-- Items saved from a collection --
********************

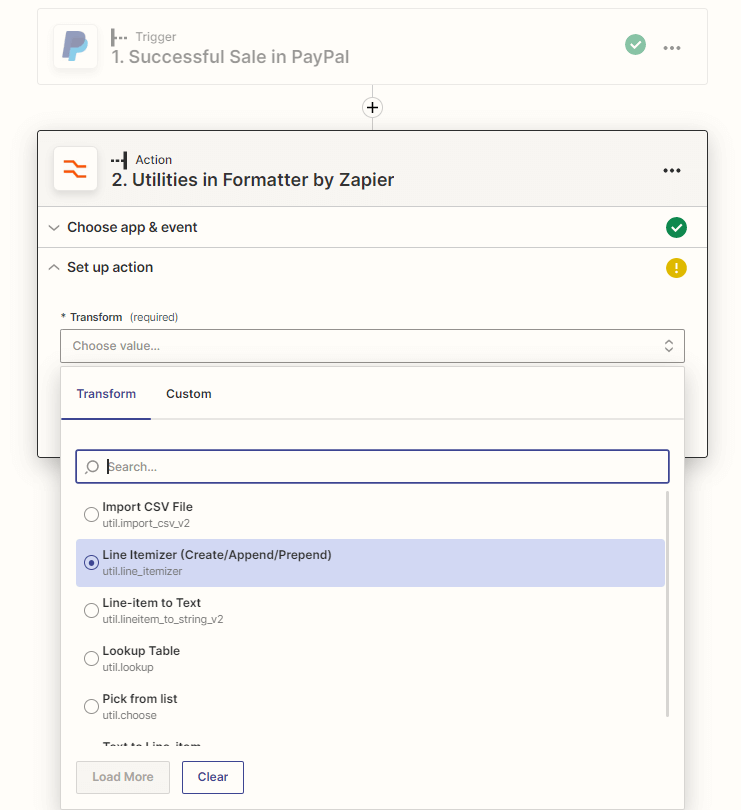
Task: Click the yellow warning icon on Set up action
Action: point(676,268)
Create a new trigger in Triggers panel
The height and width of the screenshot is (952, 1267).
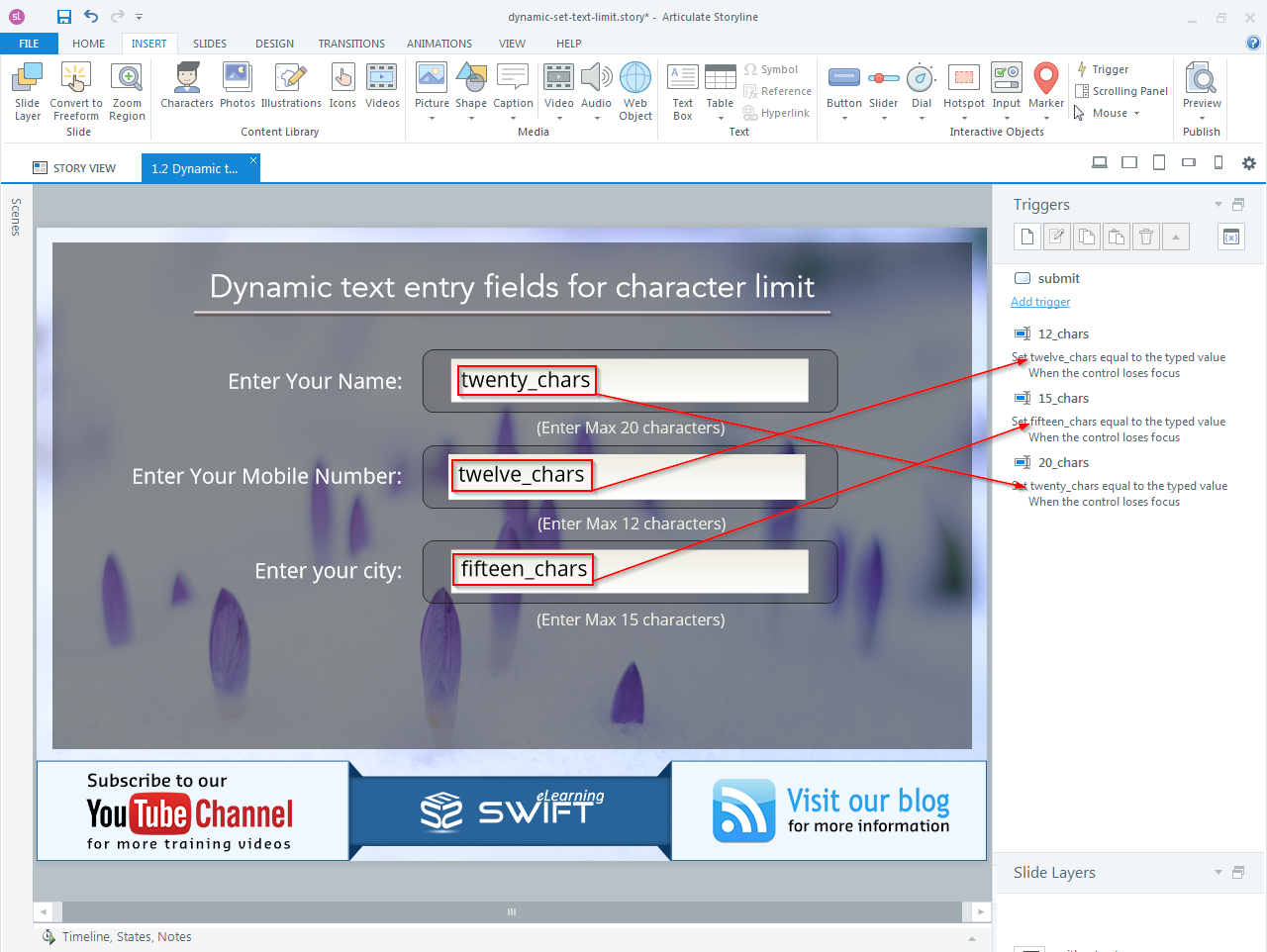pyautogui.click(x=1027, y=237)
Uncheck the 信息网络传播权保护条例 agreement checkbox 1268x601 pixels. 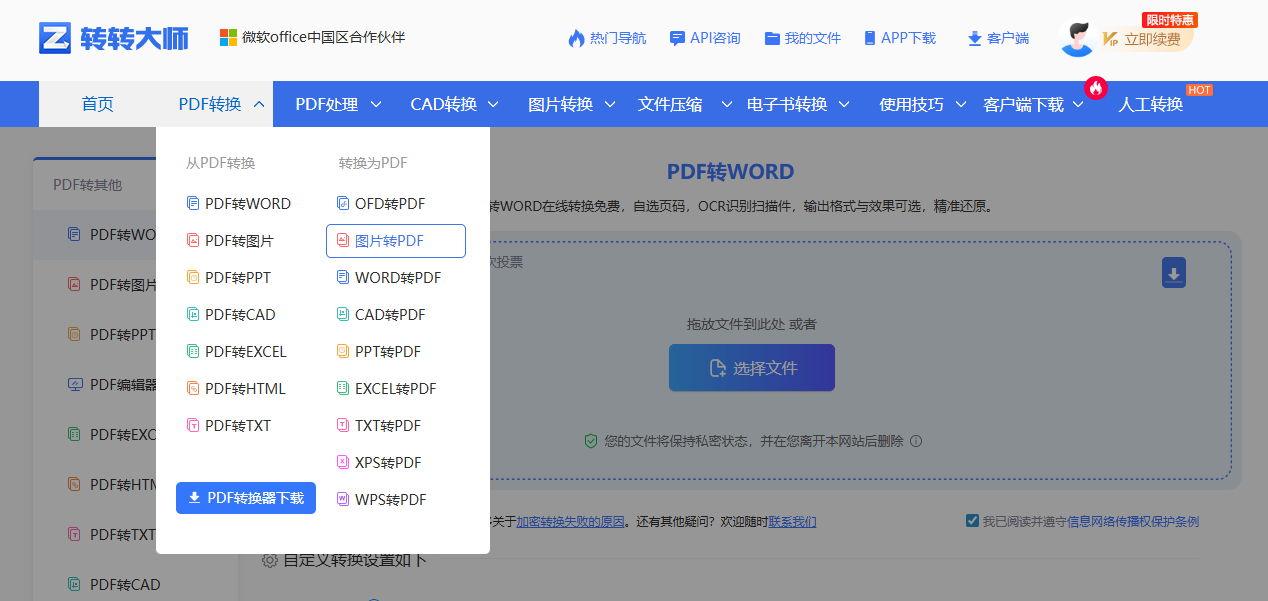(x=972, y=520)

********************

-- WHAT THE EXERCISE ASKS --
Extract every line of the items above that contains the word "Triggers".

-- WRITTEN SOLUTION --
Create a new trigger in Triggers panel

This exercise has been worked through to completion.